Task 1: List the admirers of Bhakti Tirtha Swami that the memoir passage names.
Task 2: Pick up the memoir passage about Bhakti Tirtha Swami's final weeks where it leaves off, and write what comes next.

Text:
################
Over the years many people have pressed me to write this story. I resisted, considering it inappropriate to write a book about myself, until something happened to change my mind. In May of 2005 my lifelong friend Bhakti Tirtha Swami called me. He was dying and wanted me to be with him. Bhakti Tirtha Swami was an African American who rose from the ghetto of Cleveland to become a world spiritual teacher whose admirers included, among others, Nelson Mandela, Muhammed Ali and Alice Coltrane.
I arrived at a modest home in rural Pennsylvania where Bhakti Tirtha Swami was passing through the last stages of melanoma cancer. He looked up at me from his bed with a beaming smile and said, “I want to die in your arms. Please stay with me.” For the next seven weeks I sat at his bedside, talking about mysteries and miracles and enjoying stories from the Sanskrit devotional texts.
################
Supplied records:
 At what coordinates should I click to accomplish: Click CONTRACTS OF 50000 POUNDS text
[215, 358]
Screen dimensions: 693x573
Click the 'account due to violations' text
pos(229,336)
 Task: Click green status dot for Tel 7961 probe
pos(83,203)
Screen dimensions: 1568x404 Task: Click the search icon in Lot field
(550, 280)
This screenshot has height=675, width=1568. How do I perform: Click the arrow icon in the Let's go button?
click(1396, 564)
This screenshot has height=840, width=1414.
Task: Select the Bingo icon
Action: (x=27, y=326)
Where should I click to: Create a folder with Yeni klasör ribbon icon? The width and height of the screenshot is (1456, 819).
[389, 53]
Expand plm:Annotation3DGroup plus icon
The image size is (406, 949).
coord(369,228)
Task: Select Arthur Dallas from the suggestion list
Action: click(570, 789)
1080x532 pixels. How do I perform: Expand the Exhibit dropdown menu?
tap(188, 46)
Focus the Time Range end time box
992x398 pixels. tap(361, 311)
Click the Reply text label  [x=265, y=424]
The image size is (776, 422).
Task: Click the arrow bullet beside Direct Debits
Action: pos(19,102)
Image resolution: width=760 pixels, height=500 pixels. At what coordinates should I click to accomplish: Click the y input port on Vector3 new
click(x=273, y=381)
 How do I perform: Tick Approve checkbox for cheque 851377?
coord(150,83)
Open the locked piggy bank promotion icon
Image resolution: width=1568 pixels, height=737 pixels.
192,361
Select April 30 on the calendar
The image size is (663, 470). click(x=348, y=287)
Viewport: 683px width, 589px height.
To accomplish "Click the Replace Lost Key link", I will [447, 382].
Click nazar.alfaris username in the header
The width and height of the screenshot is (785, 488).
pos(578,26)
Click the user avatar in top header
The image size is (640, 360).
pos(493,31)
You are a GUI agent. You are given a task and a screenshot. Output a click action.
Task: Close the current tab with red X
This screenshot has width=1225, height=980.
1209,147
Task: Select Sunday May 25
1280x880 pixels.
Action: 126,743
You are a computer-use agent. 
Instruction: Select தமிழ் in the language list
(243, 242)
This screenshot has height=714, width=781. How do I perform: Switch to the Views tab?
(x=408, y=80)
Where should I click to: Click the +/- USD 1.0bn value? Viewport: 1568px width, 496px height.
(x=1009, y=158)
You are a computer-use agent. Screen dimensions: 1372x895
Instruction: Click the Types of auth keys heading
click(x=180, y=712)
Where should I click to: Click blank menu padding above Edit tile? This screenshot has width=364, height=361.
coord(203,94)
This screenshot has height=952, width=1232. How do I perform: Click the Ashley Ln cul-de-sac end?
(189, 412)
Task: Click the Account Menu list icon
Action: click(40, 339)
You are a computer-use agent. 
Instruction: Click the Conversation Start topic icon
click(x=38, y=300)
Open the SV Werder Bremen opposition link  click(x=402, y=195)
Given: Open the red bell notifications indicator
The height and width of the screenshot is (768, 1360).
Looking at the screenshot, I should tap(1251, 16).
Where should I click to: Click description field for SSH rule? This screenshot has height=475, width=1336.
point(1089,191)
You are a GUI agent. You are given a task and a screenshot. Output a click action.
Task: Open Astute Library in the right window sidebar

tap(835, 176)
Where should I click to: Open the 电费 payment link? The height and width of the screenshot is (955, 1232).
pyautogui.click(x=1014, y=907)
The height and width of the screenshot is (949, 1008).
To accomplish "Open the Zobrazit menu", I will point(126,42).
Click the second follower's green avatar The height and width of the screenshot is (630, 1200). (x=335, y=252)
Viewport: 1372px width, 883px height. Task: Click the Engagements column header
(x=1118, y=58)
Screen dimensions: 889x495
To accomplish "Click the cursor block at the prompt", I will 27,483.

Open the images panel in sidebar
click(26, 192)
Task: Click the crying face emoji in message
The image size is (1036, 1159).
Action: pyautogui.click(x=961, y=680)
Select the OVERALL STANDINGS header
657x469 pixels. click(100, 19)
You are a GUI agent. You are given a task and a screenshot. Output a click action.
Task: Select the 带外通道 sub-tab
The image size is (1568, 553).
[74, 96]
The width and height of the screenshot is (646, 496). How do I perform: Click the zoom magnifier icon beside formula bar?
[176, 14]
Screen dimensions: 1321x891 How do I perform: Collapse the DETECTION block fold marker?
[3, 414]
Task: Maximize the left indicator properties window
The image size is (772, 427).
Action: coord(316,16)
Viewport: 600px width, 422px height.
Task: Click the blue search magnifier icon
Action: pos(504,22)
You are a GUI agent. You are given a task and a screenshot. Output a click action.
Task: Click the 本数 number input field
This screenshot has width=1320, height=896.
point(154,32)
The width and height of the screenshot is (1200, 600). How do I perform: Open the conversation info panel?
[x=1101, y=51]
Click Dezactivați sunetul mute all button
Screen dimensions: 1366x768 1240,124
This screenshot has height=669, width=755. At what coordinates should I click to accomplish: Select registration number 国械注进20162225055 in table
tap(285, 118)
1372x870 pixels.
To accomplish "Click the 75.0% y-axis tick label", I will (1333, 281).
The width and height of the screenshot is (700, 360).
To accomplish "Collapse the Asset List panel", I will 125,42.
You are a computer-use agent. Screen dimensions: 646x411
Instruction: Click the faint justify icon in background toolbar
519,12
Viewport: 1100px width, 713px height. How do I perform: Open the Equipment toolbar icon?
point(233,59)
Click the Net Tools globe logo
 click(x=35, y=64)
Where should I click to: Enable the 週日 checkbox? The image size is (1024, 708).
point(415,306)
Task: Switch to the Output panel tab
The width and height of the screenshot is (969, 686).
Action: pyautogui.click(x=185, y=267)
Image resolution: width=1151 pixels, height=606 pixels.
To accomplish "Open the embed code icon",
################
Your response 1: Nelson Mandela, Muhammed Ali, Alice Coltrane

Your response 2:
Nobody knew me better than Bhakti Tirtha Swami. He knew the details of my quest and also my hesitation to write about them. One day he clasped my hand, gazed into my eyes and said, “This is not your story. It is a tale about how God led a young boy onto an amazing journey to seek the inner secrets that lie within all of us. Don’t be miserly. Share what has been given to you.” His voice choked up and a tear streaked down his ebony cheek. “Promise me,” he said, “here on my deathbed, that you will write the story.” A few days later, on June 27, 2005, he passed from this world. This book is my attempt to honor his wish.